**OBJETIVO DO EXERCÍCIO**. Imprima, sem nenhuma alteração, o trecho do texto fornecido que se abre com as palavras contendo "E o que eu acho" e se fecha com "e a transdisciplinaridade.".

··· TEXTO FORNECIDO ···

Uma coisa que eu tenho pensado ultimamente é: qual o tipo de futuro que eu gostaria de ver pra minha disciplina (considerando aqui a filosofia) e onde que essas pessoas se encontram no mercado de trabalho. É uma coisa bem complicada e que me deixa bastante apreensivo.
Me deixa apreensivo em primeiro lugar pois não parece ser um modelo reprodutível. A crise na academia não parece ser apenas nacional (eu diria inclusive que ela chegou um pouco atrasada no Brasil — já que a gente vê gente reclamando de "adjuncts" nos EUA desde 2009-2012).
E o que eu acho que desponta como duas opções parece que não se casam muito bem entre si no mercado de trabalho, não se combinam. De um lado eu acho que tem dois grandes impulsos (tendências geradas ao longo da história da disciplina): a historiografia e a transdisciplinaridade.
(Nota: vou tratar essas tendências como pólos, pois na prática é claro que elas se misturam e complicam o que estou tentando descrever)
A primeira é o que eu costumo chamar de história da filosofia. Certamente eu teria que ampliar isso para englobar o mercado anglo, mas eu suspeito que boa parte do que chamamos de filosofia analítica também tem o mesmo caráter de "passar em revista" outros textos.

··· LINHAS ···

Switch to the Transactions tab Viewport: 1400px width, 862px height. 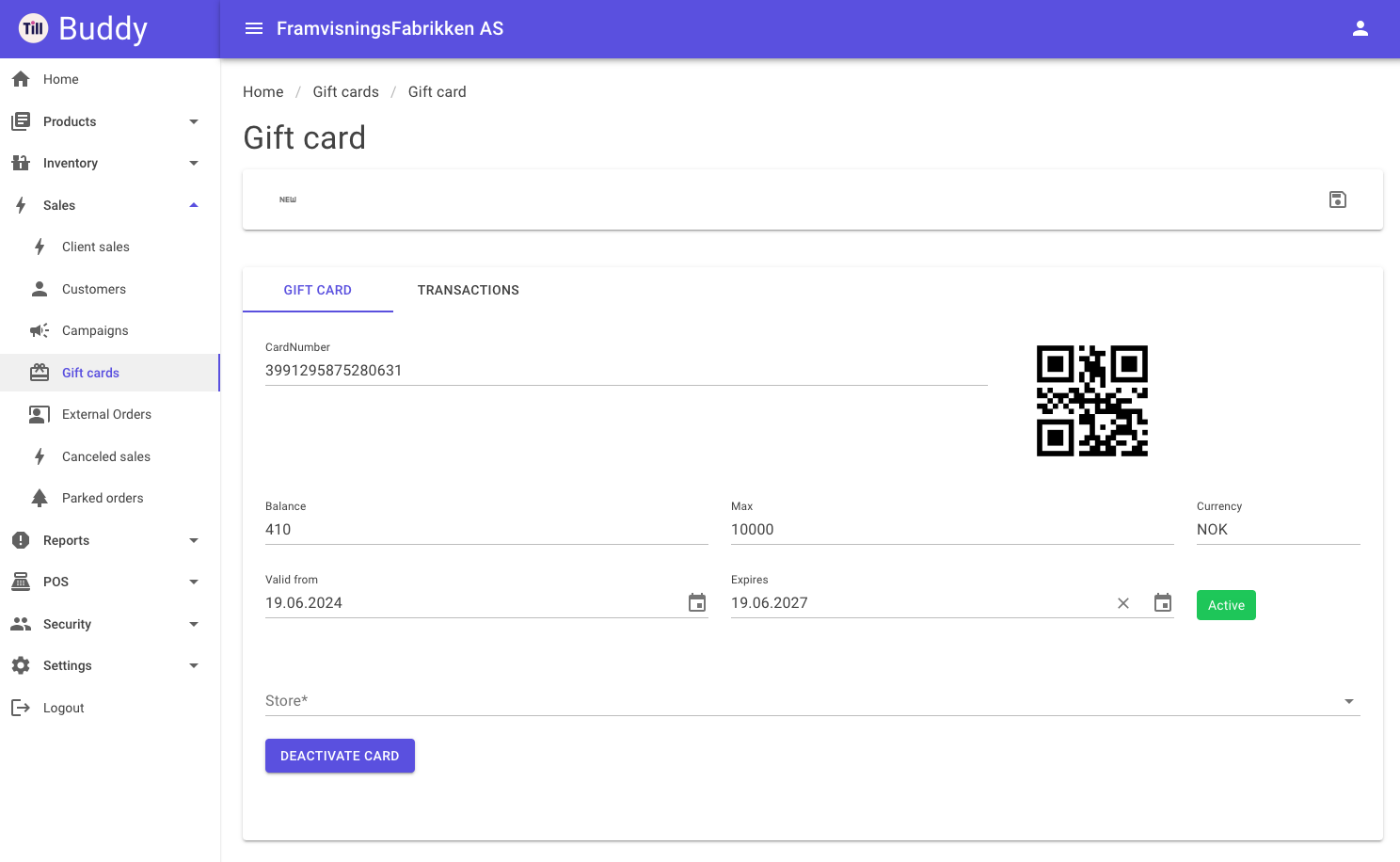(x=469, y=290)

···
··· LINHAS ···

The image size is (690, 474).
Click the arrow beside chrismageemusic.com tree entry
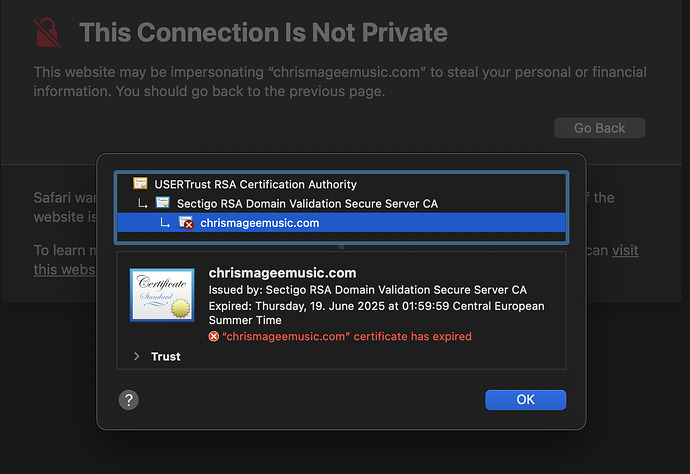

···

**RESULTADO ESPERADO**.
E o que eu acho que desponta como duas opções parece que não se casam muito bem entre si no mercado de trabalho, não se combinam. De um lado eu acho que tem dois grandes impulsos (tendências geradas ao longo da história da disciplina): a historiografia e a transdisciplinaridade.